LOOK: Beijing records its worst record for coronavirus cases in a year and a half 5 days before the Winter Games

This is not the first evidence that the virus can remain active for longer than expected even in patients with mild symptoms. In early 2021, other Brazilian researchers reported similar cases.

They analyzed 29 samples of nasopharyngeal secretion from patients who tested positive for the covid-19 test on the tenth day after the onset of symptoms and inoculated into cells grown in the laboratory. In 25% of cases, the viruses present in the samples were able to infect cells and replicate in vitro. Therefore, in theory, other people could become infected if they came into contact with the droplets of saliva expelled by 25% of these patients at the time of material collection.

  • Russia registers more than 120,000 coronavirus infections in one day, its highest record of the entire pandemic
  • Taliban host a pregnant New Zealand journalist prevented from returning to her country by the coronavirus
  • Ómicron: when does a person infected with coronavirus stop being contagious (whether or not they have symptoms)

The risk appears to be even greater for people with compromised immune systems. In an article published in June 2021, these same researchers described a case of infection that lasted at least 218 days.
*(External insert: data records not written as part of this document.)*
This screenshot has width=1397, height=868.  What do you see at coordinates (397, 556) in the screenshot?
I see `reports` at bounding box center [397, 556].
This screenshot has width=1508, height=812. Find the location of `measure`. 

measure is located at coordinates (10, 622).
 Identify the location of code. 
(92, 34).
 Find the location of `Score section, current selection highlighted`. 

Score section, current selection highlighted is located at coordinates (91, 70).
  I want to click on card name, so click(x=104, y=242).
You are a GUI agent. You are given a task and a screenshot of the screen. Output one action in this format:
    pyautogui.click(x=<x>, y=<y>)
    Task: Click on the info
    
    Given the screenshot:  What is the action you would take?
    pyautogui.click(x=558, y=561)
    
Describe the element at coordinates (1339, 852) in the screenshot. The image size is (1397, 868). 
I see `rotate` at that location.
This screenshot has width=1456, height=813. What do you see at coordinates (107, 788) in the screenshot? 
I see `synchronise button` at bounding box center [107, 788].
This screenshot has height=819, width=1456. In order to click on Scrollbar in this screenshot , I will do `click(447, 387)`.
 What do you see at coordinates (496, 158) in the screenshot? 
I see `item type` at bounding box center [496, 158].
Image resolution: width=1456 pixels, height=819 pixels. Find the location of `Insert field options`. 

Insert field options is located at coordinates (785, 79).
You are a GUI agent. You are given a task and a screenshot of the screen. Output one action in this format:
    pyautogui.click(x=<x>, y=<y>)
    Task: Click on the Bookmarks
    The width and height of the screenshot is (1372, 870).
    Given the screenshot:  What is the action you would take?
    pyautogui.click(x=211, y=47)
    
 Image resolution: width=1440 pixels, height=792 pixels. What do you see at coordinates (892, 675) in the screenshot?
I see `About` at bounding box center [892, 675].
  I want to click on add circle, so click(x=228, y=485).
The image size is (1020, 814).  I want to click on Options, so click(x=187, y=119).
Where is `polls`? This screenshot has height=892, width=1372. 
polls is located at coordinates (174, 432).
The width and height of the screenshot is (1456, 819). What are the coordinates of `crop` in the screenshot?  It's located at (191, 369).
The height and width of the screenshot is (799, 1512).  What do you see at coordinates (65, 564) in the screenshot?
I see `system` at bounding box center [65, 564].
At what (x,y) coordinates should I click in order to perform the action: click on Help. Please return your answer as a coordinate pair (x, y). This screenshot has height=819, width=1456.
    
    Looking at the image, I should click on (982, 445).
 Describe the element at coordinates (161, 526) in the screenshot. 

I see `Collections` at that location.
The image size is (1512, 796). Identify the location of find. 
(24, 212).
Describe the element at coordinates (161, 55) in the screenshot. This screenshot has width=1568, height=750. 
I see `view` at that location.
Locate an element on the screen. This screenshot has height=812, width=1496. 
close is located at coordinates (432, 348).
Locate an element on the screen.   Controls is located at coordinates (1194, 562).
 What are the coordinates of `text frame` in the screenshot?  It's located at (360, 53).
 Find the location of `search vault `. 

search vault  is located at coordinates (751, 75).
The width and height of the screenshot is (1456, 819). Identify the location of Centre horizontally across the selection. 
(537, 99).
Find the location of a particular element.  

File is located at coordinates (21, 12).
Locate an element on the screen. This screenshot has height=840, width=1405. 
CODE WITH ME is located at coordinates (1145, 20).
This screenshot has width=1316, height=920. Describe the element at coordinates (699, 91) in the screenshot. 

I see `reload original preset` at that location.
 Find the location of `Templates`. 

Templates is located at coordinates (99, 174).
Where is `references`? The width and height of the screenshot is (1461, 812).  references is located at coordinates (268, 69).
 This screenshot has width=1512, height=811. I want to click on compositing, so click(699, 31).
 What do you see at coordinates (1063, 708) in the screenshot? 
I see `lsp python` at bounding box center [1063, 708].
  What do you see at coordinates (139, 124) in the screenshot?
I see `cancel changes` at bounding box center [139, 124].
The patient was in his 40s and had undergone aggressive cancer treatment before contracting Covid-19.

Workers of the Institute of Biomedical Sciences (ICBM) of the Faculty of Medicine of the University of Chile process coronavirus detection tests. (EFE/Alberto Valdes).

Additionally, an article published in the New England Journal of Medicine in early December 2020 reported the case of a 45-year-old immunosuppressed man with an autoimmune blood disorder in which the virus continued to replicate for 143 days. And an article published in Cell in late December outlined the case for a leukemia patient in which the virus continued to replicate for at least 70 days, although there were no symptoms of Covid-19.

In this new study, the difference between women and men in the duration of viral activity was not significant (with a mean of 22 days and 33 days, respectively). As for the three atypical cases, the virus remained detectable for 71 days in the woman and 81 days in one of the two men. None of them had comorbidities and all had mild symptoms of Covid-19.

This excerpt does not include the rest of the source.